* Supplied text *
-- START --

You’d generally expect Rust and Go to perform about the same for CPU bound workloads. Rust has access to more advanced codegen and optimizations via LLVM, but Go’s garbage collector will often be faster than refcounting (or whatever manual memory management technique your Rust code ends up using). This is especially so given that the GC runs on a separate thread without any additional effort on your part, making it almost ‘free’ in the context of parsers (which tend to be single threaded).
A real world example of this is esbuild. The author posted on HN that his initial Rust implementation was actually somewhat slower than the subsequent Go version.
> Go’s garbage collector will often be faster than refcounting (or whatever manual memory management technique your Rust code ends up using)
I'm not supporting the argument that everything should be written in Rust (or whatever) for good performance. However blanket statement like this is not true; micro-benchmarks are often misleading. There are many factors which affect the performance and they come with tradeoffs, so you can choose what options favor you most. At the end, objectively Rust offers more ways to optimize your program.

-- END --

* Requirement 1 *
Reproduce verbatim the passage of the Rust and Go performance discussion that opens with the words "You’d generally expect" and closes with "subsequent Go version.".
* Requirement 2 *
Extend the Rust and Go performance discussion past its final sentence, carrying it forward in the same manner.

* Information supplied *
-- START --

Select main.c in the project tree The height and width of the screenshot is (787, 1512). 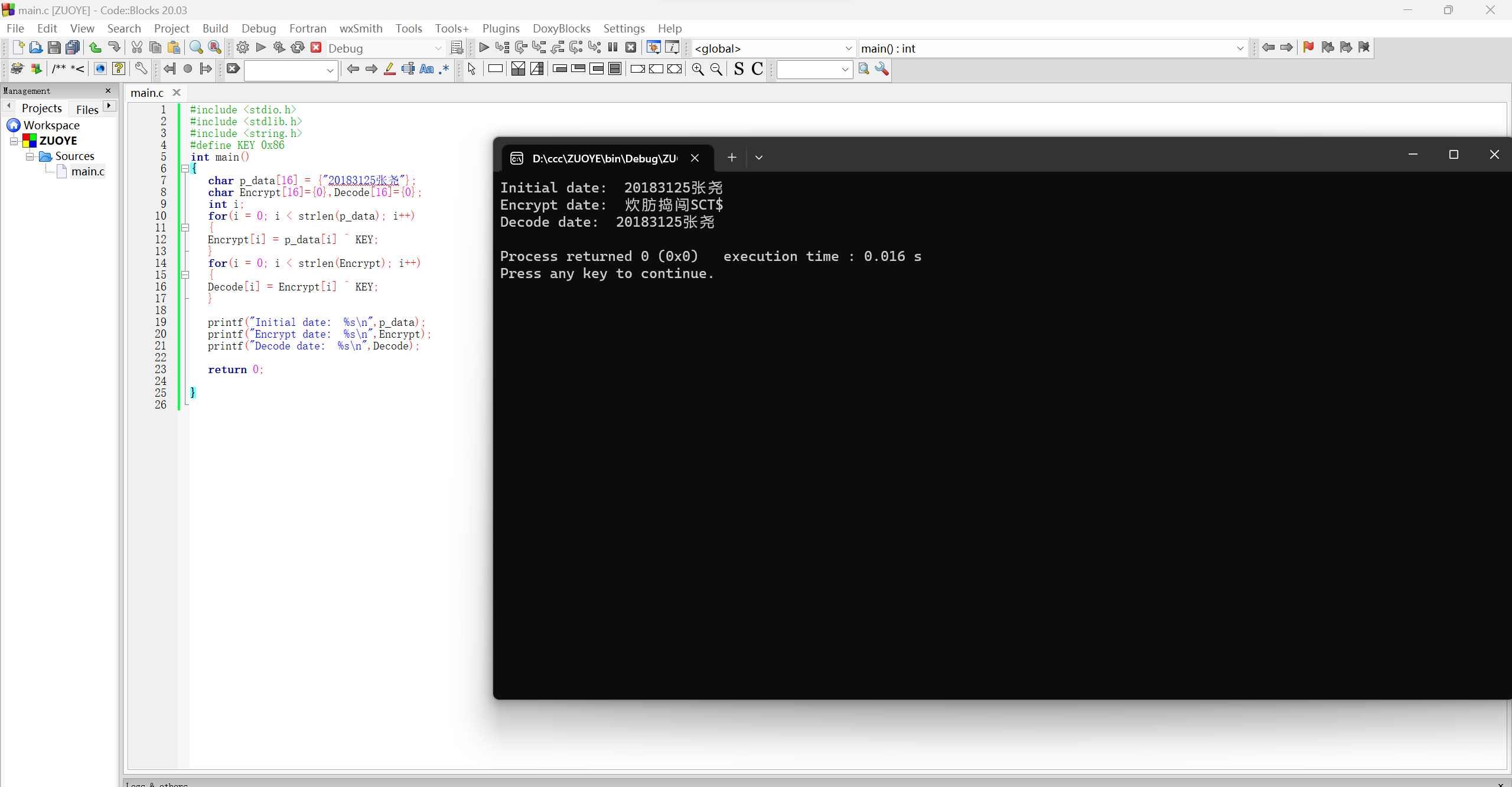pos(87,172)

-- END --
-- START --

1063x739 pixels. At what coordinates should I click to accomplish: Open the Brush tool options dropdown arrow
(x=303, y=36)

-- END --

* Expected answer 1 *
You’d generally expect Rust and Go to perform about the same for CPU bound workloads. Rust has access to more advanced codegen and optimizations via LLVM, but Go’s garbage collector will often be faster than refcounting (or whatever manual memory management technique your Rust code ends up using). This is especially so given that the GC runs on a separate thread without any additional effort on your part, making it almost ‘free’ in the context of parsers (which tend to be single threaded).
A real world example of this is esbuild. The author posted on HN that his initial Rust implementation was actually somewhat slower than the subsequent Go version.

* Expected answer 2 *
Rust doesn’t offer the option of using a multi-threaded garbage collector. And ‘will often be faster’ is not a blanket statement; it’s just a rough generalization. I was basing the statement not on microbenchmarks but on the profiling done by the author of esbuild: https://news.ycombinator.com/item?id=22336284
> Rust doesn’t offer the option of using a multi-threaded garbage collector.
I'm not sure why do you want a garbage collector in rust, most likely an arena allocator would be sufficient for what you may be looking for.
> esbuild
That's an interesting situation. I'll have to take the author's word here since rust's version is not available for us to see. I write both go and rust (go for living and rust for side projects), I can see some situation where a naive implementation in go could perform better than naive implementation in rust (assuming both are implementing same algorithm). Again rust provides options to mitigate performance problems once you decide to optimize a bottleneck, but if you touch the upper ceiling in go program, there is not much you can do about it.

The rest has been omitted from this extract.